Schöneck Mirjam, Rehbach Nicolas, Lotter-Becker Lars, Persigehl Thorsten, Lennartz Simon, Caldeira Liliana Lourenco
Institute for Diagnostic and Interventional Radiology, Faculty of Medicine and University Hospital Cologne, University of Cologne, 50937 Cologne, Germany.
Life (Basel). 2025 Jan 11;15(1):83. doi: 10.3390/life15010083.

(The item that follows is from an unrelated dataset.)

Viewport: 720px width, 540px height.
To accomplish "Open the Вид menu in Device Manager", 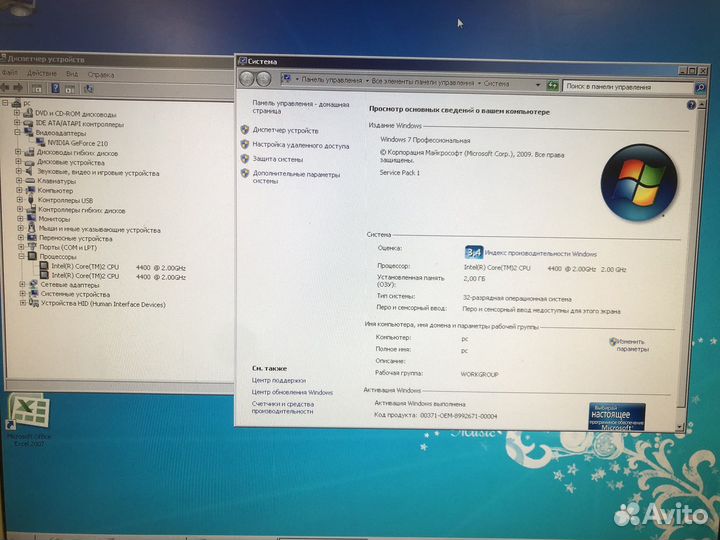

Kirsten Rat Sarcoma viral oncogene homolog (KRAS) is a frequently occurring mutation in non-small-cell lung cancer (NSCLC) and influences cancer treatment and disease progression. In this study, a machine learning (ML) pipeline was applied to radiomic features extracted from public and internal CT images to identify KRAS mutations in NSCLC patients. Both datasets were analyzed using parametric ( test) and non-parametric statistical tests (Mann-Whitney U test) and dimensionality reduction techniques. Afterwards, the proposed ML pipeline was applied to both datasets using a five-fold cross-validation on the training set (70/30 train/test split) before being validated on the other dataset. The results show that the radiomic features are significantly different (Mann-Whitney U test; < 0.05) between the two datasets, despite the use of identical feature extraction methods. Model transferability is therefore difficult to achieve, which became evident during external testing (F1 score = 0.41). Oversampling, undersampling, clustering and harmonization techniques were applied to balance and harmonize the datasets, but did not improve the classification of KRAS mutation presence. In general, due to only a single moderate result (highest test F1 score = 0.67), the accuracy of KRAS prediction is not sufficient for clinical application. In future work, the complexity of KRAS mutation might be addressed by taking submutations into consideration. Larger multicentric datasets with balanced tumor stages, including multi-scanner datasets, seem to be necessary for building robust predictive models.
Kirsten大鼠肉瘤病毒癌基因同源物(KRAS)是在非小细胞肺癌(NSCLC)中经常出现的一种突变,它会影响癌症治疗和疾病进展。在本研究中,将一种机器学习(ML)流程应用于从公开和内部CT图像中提取的放射组学特征,以识别NSCLC患者中的KRAS突变。使用参数检验和非参数统计检验(曼-惠特尼U检验)以及降维技术对这两个数据集进行了分析。之后,在训练集(70/30训练/测试分割)上使用五折交叉验证将所提出的ML流程应用于这两个数据集,然后在另一个数据集上进行验证。结果表明,尽管使用了相同的特征提取方法,但这两个数据集之间的放射组学特征仍存在显著差异(曼-惠特尼U检验;P<0.05)。因此,模型可转移性难以实现,这在外部测试期间变得很明显(F1分数=0.41)。应用了过采样、欠采样、聚类和归一化技术来平衡和归一化数据集,但并未改善KRAS突变存在情况的分类。总体而言,由于只有一个中等结果(最高测试F1分数=0.67),KRAS预测的准确性不足以用于临床应用。在未来的工作中,可能需要通过考虑亚突变来解决KRAS突变的复杂性问题。似乎需要更大的具有平衡肿瘤分期的多中心数据集,包括多扫描仪数据集,来构建强大的预测模型。